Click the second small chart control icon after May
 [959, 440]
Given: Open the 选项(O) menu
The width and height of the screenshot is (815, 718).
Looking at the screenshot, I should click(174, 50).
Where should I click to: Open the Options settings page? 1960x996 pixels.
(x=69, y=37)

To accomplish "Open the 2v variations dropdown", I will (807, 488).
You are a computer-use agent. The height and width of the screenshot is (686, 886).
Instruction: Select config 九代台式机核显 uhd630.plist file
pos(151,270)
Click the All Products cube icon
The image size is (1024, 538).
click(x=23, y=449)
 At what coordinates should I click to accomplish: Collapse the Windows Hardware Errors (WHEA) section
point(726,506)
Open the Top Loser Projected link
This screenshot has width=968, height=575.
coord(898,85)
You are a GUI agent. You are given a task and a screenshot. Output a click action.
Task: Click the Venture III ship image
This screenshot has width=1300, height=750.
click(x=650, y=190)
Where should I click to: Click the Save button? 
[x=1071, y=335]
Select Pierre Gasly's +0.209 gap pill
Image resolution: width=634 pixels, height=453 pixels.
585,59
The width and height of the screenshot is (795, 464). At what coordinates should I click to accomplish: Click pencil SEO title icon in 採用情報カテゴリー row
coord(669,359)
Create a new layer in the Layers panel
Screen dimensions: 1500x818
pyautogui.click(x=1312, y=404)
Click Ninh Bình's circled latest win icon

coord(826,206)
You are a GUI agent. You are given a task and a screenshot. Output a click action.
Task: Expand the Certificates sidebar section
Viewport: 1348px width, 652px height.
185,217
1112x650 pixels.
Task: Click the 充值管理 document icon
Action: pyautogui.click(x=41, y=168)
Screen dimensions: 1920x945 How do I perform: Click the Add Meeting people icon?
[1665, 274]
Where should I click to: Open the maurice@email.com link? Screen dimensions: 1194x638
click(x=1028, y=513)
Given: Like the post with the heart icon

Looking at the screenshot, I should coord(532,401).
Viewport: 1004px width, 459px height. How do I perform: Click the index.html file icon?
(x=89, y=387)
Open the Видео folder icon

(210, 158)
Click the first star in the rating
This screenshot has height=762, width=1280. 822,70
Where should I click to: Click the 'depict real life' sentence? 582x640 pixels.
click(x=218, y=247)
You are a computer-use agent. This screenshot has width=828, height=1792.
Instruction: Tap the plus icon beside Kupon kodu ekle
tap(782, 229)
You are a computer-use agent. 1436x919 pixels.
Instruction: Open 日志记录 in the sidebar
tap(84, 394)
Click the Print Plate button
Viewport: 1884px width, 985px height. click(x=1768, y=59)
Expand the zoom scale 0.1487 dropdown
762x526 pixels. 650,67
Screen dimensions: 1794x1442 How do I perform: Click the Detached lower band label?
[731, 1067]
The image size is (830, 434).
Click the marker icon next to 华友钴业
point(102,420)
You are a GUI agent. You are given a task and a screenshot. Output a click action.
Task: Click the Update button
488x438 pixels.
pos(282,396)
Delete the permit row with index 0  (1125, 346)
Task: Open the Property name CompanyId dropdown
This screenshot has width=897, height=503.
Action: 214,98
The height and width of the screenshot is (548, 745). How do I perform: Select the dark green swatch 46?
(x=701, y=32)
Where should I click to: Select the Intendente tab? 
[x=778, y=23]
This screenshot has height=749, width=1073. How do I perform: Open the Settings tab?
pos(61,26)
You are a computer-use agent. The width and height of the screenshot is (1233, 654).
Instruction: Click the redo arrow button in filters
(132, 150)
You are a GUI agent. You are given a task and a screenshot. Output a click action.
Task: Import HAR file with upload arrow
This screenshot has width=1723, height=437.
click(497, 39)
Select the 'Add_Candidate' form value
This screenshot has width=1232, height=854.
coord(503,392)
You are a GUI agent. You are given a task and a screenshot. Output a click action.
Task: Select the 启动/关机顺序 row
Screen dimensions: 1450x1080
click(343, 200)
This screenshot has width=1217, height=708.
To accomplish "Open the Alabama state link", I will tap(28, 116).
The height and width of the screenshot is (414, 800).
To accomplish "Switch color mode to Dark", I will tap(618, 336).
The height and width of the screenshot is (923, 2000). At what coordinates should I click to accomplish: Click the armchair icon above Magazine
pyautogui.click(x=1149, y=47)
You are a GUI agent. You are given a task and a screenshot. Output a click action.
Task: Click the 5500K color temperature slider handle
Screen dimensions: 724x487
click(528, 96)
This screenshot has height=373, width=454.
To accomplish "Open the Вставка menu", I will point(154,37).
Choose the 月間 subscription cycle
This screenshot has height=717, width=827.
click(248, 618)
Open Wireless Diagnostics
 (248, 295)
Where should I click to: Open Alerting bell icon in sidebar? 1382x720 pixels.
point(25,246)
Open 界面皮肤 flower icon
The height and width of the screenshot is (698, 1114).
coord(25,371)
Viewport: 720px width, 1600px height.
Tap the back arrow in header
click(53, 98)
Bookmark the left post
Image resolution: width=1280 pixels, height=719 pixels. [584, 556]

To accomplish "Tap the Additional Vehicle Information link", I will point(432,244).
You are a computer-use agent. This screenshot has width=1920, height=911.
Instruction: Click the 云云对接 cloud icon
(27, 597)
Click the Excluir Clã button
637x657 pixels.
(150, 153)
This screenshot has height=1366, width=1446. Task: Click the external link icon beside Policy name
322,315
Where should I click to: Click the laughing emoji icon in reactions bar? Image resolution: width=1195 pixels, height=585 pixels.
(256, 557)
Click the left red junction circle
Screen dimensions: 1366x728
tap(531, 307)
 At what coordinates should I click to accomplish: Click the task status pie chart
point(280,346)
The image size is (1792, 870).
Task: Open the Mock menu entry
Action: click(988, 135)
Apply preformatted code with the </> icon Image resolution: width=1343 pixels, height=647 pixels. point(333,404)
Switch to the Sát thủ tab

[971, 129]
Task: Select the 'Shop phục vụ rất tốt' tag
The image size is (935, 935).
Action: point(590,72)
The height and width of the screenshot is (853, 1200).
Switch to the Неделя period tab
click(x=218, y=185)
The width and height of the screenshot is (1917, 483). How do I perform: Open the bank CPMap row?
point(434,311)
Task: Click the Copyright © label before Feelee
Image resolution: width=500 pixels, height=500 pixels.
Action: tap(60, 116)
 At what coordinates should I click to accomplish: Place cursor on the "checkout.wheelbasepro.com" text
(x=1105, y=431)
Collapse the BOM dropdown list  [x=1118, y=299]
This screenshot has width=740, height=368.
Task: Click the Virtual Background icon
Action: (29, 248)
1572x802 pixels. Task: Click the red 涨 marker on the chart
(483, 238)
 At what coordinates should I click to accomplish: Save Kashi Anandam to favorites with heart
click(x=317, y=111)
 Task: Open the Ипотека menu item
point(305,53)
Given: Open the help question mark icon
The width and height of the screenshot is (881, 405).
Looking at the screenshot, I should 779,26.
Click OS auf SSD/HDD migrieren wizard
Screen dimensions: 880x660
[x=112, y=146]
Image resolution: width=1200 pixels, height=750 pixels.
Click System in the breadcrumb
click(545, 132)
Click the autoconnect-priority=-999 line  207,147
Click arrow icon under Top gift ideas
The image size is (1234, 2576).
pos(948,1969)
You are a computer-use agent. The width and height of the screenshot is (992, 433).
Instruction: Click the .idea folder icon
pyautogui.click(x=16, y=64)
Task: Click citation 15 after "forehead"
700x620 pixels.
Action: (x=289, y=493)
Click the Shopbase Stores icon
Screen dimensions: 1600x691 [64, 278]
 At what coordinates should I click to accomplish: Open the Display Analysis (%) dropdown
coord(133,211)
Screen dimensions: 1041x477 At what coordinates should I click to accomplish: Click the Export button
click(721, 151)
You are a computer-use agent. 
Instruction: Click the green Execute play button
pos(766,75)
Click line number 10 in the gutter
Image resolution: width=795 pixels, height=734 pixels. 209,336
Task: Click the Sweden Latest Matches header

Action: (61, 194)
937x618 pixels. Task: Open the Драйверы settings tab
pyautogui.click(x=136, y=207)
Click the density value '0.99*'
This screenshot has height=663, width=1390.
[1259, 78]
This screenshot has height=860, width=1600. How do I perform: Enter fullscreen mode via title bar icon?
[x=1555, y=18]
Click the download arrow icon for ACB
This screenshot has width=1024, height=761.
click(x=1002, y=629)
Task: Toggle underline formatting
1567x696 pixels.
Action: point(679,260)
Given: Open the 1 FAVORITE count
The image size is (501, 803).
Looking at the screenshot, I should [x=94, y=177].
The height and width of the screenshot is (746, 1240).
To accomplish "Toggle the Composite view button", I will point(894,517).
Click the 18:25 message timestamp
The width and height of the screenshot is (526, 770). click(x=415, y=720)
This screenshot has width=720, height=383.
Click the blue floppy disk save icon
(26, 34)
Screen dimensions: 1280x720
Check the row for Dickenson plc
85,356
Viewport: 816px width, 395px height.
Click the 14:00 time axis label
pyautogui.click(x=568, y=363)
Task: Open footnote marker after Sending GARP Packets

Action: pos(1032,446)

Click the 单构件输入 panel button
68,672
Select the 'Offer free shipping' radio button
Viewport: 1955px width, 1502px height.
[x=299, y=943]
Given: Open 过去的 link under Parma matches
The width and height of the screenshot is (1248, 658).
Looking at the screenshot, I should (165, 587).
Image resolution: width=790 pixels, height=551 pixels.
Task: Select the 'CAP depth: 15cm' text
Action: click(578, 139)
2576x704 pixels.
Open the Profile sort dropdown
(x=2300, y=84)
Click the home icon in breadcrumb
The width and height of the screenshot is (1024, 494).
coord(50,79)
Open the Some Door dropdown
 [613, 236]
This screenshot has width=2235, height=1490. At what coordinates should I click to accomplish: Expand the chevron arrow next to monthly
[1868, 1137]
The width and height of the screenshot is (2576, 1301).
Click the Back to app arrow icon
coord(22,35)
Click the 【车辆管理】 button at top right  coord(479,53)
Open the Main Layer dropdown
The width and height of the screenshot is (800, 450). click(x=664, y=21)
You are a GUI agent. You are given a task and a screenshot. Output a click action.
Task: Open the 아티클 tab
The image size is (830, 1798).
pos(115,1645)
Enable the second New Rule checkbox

######

In the listing, how many lines hold "Toggle"? Answer with a bare number.

2